Document Type : Research Paper
MSc Graduated of Microbiology, Department of Biology, Sanandaj Branch, Islamic Azad University, Sanandaj, Iran.
Assistant Professor of the Zoonoses Research Center, Research Institute for Health Development, Kurdistan University of Medical Sciences, Sanandaj, Iran.
Associate Professor of the Department of Biology, Sanandaj Branch, Islamic Azad University, Sanandaj, Iran.
Introduction: Listeriolysin (LLO) is a sulfhydryl-activated hemolysin bound to cholesterol, that is encoded by the hlyA gene of Listeria monocytogenes. The aim of this study was to detect and determine the frequency of Listeria monocytogenes in food samples through molecular analysis of the hlyA gene.
Materials and Methods: The present study was a descriptive cross-sectional assay conducted from the middle of October 2018 to the end of January of the same year. One hundred sixty-five samples of different types of meat, vegetables, hamburgers and shrimps were examined. Samples were randomly collected from restaurants, delicatessens, prepared food places, and different supermarkets. All samples were analyzed with phenotypic and biochemical tests.

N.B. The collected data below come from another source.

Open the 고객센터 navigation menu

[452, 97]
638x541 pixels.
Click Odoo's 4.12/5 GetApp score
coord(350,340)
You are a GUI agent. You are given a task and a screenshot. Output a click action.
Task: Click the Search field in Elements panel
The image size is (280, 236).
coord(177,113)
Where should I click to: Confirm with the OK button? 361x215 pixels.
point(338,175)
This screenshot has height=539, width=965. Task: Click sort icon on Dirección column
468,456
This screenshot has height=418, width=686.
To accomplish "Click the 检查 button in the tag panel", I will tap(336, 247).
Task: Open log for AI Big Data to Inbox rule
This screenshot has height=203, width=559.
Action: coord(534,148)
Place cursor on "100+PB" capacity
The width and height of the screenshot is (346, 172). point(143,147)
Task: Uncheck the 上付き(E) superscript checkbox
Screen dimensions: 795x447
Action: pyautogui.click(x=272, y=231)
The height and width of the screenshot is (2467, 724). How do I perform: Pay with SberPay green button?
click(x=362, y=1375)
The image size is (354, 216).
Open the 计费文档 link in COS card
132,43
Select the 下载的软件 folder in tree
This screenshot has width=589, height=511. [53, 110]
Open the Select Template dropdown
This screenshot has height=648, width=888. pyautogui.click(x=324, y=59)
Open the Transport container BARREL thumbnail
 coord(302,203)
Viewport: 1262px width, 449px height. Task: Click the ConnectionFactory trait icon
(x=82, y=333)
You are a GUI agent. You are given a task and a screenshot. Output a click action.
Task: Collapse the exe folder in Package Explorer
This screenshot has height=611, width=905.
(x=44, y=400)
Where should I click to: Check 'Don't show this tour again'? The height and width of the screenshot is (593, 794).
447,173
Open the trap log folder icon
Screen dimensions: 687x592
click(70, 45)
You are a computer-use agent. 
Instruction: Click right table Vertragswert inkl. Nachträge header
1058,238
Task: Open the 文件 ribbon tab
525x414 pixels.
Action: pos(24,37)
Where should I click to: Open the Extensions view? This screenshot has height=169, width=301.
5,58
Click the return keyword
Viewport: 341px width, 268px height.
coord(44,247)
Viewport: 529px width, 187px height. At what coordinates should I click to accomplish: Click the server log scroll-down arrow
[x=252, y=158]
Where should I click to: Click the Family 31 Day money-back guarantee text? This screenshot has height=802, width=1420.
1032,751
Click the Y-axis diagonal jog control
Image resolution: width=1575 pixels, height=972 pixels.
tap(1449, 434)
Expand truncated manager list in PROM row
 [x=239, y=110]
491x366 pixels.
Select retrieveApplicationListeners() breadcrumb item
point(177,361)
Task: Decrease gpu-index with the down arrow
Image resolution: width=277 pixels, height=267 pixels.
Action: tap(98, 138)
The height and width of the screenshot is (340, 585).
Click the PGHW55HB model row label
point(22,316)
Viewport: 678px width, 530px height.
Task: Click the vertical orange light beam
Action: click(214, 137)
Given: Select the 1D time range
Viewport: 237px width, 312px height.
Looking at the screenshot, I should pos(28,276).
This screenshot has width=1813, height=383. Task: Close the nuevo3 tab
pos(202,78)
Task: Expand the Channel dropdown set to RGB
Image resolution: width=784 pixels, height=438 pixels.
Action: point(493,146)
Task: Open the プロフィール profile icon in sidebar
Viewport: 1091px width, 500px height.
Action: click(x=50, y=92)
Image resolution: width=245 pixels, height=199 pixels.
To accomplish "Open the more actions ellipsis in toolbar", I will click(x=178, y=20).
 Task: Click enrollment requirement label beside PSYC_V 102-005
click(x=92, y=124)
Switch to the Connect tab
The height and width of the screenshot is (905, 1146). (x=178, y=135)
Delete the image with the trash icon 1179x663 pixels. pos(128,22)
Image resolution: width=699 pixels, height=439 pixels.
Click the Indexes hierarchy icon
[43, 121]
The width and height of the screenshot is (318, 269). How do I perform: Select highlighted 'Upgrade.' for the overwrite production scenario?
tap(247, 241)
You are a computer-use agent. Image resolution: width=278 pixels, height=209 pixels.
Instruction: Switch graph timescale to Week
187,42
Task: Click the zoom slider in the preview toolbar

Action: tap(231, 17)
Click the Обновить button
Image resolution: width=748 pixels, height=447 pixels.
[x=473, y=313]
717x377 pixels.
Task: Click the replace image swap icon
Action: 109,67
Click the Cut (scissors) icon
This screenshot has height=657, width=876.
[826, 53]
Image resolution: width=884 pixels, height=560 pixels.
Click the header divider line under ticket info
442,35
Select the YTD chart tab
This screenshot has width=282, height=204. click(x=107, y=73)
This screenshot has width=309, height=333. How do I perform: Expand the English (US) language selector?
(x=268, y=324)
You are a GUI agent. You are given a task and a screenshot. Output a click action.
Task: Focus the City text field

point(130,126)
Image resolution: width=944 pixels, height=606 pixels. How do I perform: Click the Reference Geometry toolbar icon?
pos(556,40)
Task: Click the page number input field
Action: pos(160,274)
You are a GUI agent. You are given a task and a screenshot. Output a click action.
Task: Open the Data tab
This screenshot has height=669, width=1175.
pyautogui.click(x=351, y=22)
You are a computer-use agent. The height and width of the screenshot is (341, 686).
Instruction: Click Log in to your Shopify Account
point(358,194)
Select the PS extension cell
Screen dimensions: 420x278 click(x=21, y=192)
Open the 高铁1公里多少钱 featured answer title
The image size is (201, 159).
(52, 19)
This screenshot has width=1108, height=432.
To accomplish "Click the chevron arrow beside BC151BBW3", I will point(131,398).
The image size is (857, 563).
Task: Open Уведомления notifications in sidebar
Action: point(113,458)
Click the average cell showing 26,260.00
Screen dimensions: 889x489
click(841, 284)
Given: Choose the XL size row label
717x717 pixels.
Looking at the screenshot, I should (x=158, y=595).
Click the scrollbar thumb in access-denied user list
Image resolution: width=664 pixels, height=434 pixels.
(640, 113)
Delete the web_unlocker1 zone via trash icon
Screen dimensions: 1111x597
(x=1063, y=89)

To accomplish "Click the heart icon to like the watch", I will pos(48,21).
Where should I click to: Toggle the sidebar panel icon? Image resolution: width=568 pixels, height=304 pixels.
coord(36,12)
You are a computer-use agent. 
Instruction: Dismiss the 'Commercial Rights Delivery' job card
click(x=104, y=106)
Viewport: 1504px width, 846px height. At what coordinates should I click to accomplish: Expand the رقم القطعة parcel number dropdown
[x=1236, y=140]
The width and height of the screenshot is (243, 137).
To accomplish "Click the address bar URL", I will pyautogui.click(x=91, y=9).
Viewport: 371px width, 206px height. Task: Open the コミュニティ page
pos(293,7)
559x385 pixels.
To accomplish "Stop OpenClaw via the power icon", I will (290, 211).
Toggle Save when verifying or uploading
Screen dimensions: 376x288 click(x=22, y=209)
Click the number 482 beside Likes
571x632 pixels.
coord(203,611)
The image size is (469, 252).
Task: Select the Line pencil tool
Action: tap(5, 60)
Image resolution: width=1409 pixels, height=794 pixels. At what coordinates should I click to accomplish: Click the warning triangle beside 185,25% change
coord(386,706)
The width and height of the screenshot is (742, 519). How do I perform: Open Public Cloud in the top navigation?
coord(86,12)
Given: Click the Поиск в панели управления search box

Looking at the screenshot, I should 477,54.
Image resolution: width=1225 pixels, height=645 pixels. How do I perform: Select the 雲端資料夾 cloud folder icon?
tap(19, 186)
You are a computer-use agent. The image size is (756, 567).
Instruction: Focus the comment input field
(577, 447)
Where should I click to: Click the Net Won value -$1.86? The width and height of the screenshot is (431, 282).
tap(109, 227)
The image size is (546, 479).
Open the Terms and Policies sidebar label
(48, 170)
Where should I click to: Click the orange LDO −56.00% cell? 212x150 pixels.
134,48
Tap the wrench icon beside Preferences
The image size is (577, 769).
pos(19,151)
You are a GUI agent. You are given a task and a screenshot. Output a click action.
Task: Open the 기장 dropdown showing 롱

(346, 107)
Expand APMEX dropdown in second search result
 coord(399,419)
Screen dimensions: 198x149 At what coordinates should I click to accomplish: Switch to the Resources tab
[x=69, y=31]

The samples suspected of Listeria monocytogenes, after DNA extraction, were evaluated by PCR with specific primers for the hlyA gene. Then the data and results were evaluated with using SPSS v.23 software and Excel software.
Results: Phenotypic methods (microbial culture and biochemical investigation) confirmed 18 positive samples for Listeria monocytogenes, of which 10 (6.06%) samples were positive for Listeria monocytogenes by PCR of the hlyA gene. The rate of contamination in pounded kebab was 37.9%, chicken meat 4.4%, local hamburger 16.66% and lettuce 13.33%. Compared to other studies, these findings were more prevalent in some foods (e.g., local hamburger) and less in others (e.g., chicken meat).
Conclusion: The use of biochemical methods for determining the frequency of Listeria monocytogenes in food samples in Sanandaj had a high percentage of false positives.